Medicaid, mental illness, and violence


The current Washington Monthly reached my mailbox. It includes a cosmically brilliant article on ways to address violence by mentally-ill offenders.


Newtown was an atypical crime, committed by an atypical offender, using a murder weapon that I hope will be outlawed but that remains pretty atypical for gun homicides. Even though we may not be able to stop an event like Newtown from happening again, it seems to be moving public policy more than the routine smaller scale tragedies that we could more easily prevent…. 

It’s naive to believe that we could specifically identify someone such as Adam Lanza before he goes on a rampage, but improved policies could still prevent an unknown, maybe unknowable number of violent deaths. No one policy will dramatically reduce homicides, and the politics and administration of effective mental health policy are both daunting. But making these policies work would provide a fitting memorial to the victims of needless violence across America…. 

(Spoiler alert: Ensuring that low-income young men have access to mental health and substance abuse services, as is done under the Affordable Care Act’s Medicaid expansion, would help.)

Two things struck me as I wrote the piece.

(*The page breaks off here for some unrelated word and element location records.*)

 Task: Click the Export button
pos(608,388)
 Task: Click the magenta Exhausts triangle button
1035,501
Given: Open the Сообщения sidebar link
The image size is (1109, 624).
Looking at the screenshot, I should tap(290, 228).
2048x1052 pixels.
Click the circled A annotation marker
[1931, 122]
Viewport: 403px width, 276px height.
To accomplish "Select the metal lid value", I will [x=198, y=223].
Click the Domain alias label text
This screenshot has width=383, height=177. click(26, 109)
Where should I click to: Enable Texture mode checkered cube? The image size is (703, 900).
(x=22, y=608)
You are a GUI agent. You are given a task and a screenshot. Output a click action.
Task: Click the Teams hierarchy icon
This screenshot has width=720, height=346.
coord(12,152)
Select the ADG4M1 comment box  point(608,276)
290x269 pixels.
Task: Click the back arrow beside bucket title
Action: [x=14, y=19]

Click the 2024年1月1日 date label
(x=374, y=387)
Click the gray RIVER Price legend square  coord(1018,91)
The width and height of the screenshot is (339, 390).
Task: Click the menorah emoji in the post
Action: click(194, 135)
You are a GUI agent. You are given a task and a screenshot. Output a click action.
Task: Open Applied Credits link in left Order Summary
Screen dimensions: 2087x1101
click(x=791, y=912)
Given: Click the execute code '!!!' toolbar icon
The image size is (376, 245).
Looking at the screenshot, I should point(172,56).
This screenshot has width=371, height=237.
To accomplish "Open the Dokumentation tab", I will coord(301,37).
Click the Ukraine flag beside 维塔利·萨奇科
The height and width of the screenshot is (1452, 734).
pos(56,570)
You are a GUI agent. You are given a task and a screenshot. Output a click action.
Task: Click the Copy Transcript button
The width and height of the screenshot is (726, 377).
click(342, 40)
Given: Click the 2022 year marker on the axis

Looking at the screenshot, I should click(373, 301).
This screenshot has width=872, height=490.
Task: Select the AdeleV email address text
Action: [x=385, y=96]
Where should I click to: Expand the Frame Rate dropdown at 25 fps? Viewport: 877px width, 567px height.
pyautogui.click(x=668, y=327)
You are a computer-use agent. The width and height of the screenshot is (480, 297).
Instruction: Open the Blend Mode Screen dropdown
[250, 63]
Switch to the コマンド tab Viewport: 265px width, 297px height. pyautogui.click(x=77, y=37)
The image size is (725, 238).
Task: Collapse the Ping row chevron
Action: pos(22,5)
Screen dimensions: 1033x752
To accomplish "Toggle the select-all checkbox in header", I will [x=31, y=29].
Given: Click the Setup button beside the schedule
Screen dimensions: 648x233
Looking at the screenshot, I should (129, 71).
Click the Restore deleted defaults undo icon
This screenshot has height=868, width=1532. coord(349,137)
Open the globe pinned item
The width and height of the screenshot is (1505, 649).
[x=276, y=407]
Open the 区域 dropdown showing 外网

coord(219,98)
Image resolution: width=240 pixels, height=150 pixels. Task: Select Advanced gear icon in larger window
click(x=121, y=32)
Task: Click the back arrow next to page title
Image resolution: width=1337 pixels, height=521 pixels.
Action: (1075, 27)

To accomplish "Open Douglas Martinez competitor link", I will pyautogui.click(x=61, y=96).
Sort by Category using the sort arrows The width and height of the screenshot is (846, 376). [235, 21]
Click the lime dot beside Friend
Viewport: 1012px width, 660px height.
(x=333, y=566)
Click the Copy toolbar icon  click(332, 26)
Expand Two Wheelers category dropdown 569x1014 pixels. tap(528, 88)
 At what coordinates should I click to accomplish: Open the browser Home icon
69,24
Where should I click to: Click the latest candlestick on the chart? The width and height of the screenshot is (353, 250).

  • First was the dilemma facing correctional officials who face so many mental health issues among the men and women placed into their charge. On any given day, the Cook County jail houses about 2,000 people with significant mental health problems. It is one of the largest de facto inpatient mental health facilities in America. Correctional officials desperately need better ways to address these issues, and better ways to serve offenders upon release from secure settings.  A huge proportion of these offenders are uninsured. Virtually all will be Medicaid-eligible in 2014. I hope we can do better with this very challenging group.
  • Second was the ambivalence among mental health advocates regarding whether Medicaid should finance inpatient care at large mental hospitals–large being defined as more than sixteen beds. For reasons I briefly discuss, Medicaid’s “IMD exclusion” has long-barred such coverage. Good people on both sides deeply disagree about whether repeal of this provision would provide valuable new options, or whether this would merely provide new incentives to warehouse patients under difficult conditions. 

What do our readers think about this latter question?